▶ **Material provided**
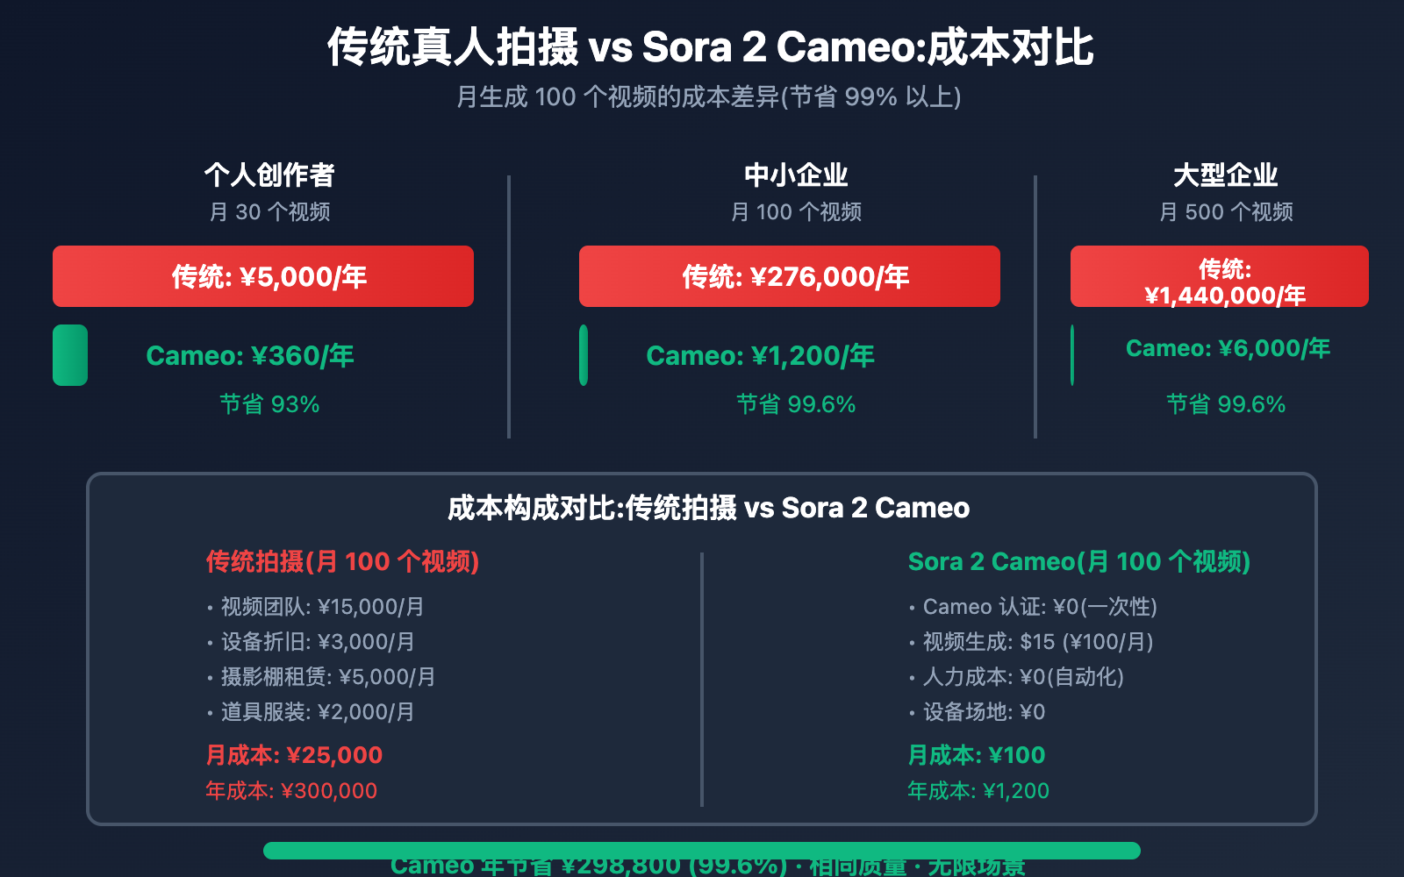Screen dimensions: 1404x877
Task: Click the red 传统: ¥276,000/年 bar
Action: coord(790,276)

---

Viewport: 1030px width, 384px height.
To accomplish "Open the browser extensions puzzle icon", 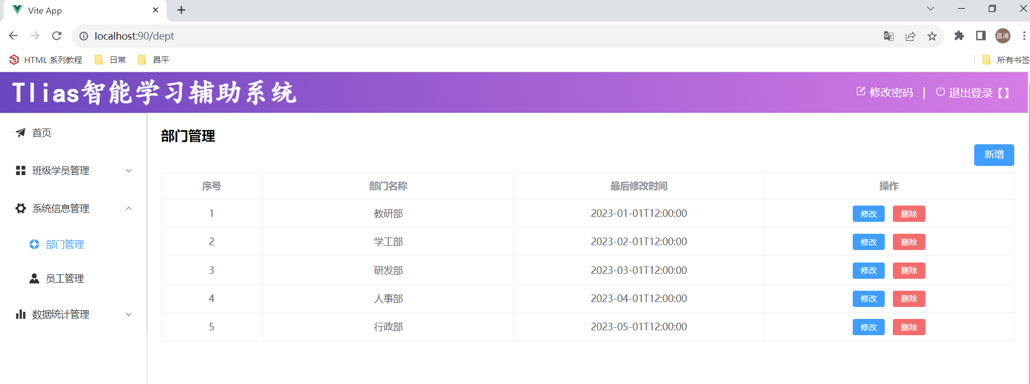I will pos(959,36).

---

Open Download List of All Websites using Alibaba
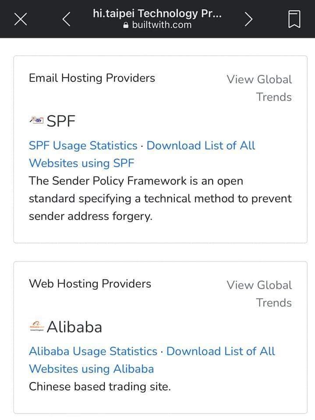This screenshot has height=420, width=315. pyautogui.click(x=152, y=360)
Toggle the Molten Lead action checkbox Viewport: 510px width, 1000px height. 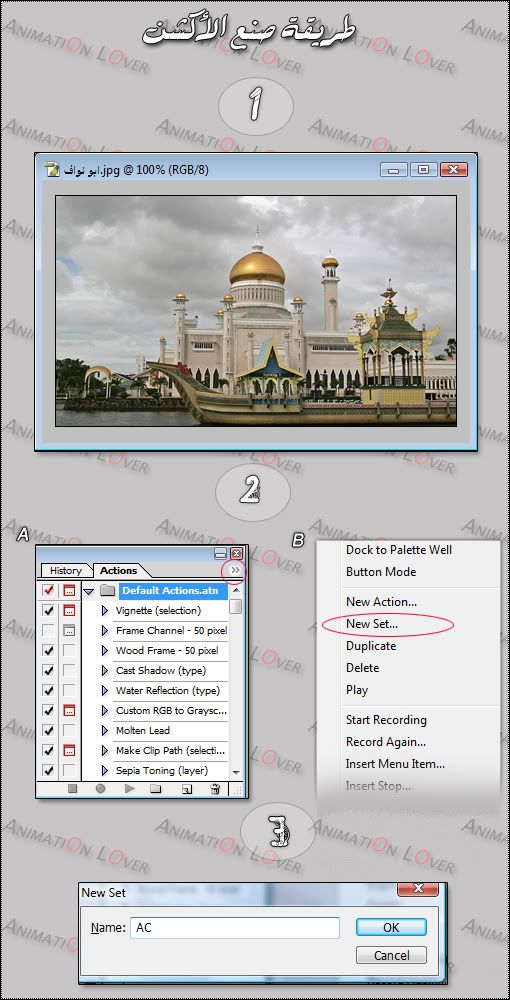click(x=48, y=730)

▶ **The request**
Copy out the lines, from the line with "Screen dimensions: 1404x877" to the line with "Action: coord(790,276)", without the pictures.

▶ **Solved problem**
Screen dimensions: 1404x877
Task: Click the red 传统: ¥276,000/年 bar
Action: coord(790,276)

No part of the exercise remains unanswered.